Statistics, research and genetics. These are not the most common topics discussed among youths these days.
Yet on experiencing research scientist Teo Yik Ying's infectious enthusiasm in talking about his work, one can't help but see these topics in a different light.
"It's actually really interesting and exciting to be in a profession where the things I work on constantly changes," said the associate professor, explaining the "fun factor" in his job at the National University of Singapore.
"Tomorrow I may be finding out the genetic contributions to malaria or obesity, and the day after I will be trying to find out why genetically are East Asians different from Caucasians or Africans," said the 32-year-old.
"All of these essentially boils down to the clever use of statistical tools to tell stories behind all the complexity in genetics, medicine and modern healthcare."
It is perhaps this enthusiasm that has propelled Assoc Prof Teo to excel in his field, garnering multiple accolades. He was, for instance, the Singapore National Academy of Sciences' 2010 winner of the prestigious Young Scientist Award and Singapore's National Research Foundation's Research Fellowship 2010 recipient.
Come Sunday, Assoc Prof Teo will add another award in his collection. He will be awarded the Singapore Youth Award (for science and technology), the highest national honour conferred on youths 35 and below.
Assoc Prof Teo, who conduct regular talks at junior colleges and mentors two Dunman High students, said he hopes to inspire youth "to follow their dreams and to do what they enjoy doing".
"I enjoy teaching, I enjoy climbing, I enjoy using mathematics and statistics to learn about biology — these are things I enjoy doing," he said. "I believe if you end up doing something that you genuinely enjoy, you will become really good at it. That is what has happened to me."
A total of five Singapore Youth Awards will be given out by Deputy Prime Minister Teo Chee Hean at the Istana on Sunday.
The other four awardees are filmmaker Boo Junfeng (Arts & Culture award), entrepreneur Darius Cheung (entrepreneurship award), youth leader Terence Chia (Community & Youth Services award) and Touch Cyber Wellness (Community & Youth Services team award).
Boo has made significant strides in both the local and international scene with his evocative films.
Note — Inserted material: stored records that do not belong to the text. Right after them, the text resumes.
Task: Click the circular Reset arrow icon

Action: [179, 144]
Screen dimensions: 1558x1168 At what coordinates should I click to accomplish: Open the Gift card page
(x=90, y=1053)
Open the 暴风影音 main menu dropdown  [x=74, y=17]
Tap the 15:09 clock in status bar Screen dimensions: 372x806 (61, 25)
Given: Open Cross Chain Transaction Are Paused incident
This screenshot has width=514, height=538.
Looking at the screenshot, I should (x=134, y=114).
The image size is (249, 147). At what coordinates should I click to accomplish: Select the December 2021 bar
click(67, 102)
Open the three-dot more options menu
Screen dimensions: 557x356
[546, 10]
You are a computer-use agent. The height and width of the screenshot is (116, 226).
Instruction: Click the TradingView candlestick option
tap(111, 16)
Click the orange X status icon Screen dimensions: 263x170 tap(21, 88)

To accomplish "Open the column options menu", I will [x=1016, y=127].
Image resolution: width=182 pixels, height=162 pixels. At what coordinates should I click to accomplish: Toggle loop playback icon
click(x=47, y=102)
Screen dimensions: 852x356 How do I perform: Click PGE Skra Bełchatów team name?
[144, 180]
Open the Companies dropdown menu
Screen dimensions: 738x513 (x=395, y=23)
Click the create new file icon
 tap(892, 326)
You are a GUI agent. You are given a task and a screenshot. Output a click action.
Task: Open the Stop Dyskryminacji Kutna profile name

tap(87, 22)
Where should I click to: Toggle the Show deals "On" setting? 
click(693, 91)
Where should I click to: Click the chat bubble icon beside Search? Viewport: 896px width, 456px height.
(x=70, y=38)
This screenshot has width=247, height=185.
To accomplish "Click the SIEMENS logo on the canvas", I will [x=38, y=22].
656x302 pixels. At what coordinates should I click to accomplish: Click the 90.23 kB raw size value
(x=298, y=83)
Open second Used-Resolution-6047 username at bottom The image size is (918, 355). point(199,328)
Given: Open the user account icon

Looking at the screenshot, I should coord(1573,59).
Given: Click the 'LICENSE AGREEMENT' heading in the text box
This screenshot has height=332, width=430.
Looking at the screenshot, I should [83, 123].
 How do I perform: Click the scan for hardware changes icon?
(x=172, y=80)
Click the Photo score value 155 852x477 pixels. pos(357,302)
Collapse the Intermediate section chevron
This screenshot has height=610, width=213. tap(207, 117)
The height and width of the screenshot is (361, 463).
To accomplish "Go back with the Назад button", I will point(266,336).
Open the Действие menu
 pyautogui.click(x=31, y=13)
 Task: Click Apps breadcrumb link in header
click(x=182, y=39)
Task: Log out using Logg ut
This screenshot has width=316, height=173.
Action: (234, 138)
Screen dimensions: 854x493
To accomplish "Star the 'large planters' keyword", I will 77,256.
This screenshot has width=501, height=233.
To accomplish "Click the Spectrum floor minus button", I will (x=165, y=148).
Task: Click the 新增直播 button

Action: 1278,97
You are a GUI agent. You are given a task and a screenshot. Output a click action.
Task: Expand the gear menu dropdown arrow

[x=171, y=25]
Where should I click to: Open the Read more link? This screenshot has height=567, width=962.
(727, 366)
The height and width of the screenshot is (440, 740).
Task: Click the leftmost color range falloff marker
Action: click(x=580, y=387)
The 27-year-old's first feature film, Sandcastle, and short films have been well received internationally with the former winning several international awards.
Boo has also been involved with community projects to develop young Singaporeans' interest film and to encourage them to express their appetite for life.
Cheung, 29, founded his first start-up, tenCube, in 2005, pioneering applications in mobile security. Within a year, tenCube was named the grand winner in a national business plan competition and went on to garner international acclaim. In 2010, tenCube was acquired by McAfee Inc, a global market leader in security software.
Cheung, who believes strongly in creating a sustainable and vibrant community of entrepreneurs, continues to work with the local start-up community by providing start-ups with guidance and investment.
Chia, 30, began his involvement in community service in his schooling days and has since been at the forefront of projects such as the ASEAN+3 Youth Festival. The multiple award winner also led the Singapore delegation at the Asia Pacific Economic Cooperation Voices of the Future Forum in Sydney in 2007.
In his personal time, he volunteers with the Darul Ihsan Orphanage, where he works with youths.
Touch Cyber Wellness is a 10-year-old organisation that has reached out to over 800,000 people through various programmes on cyber wellness. It has established itself locally and regionally as an industry leader in promoting cyber wellness, healthy gaming and online safety and is a key partner in the government's education efforts.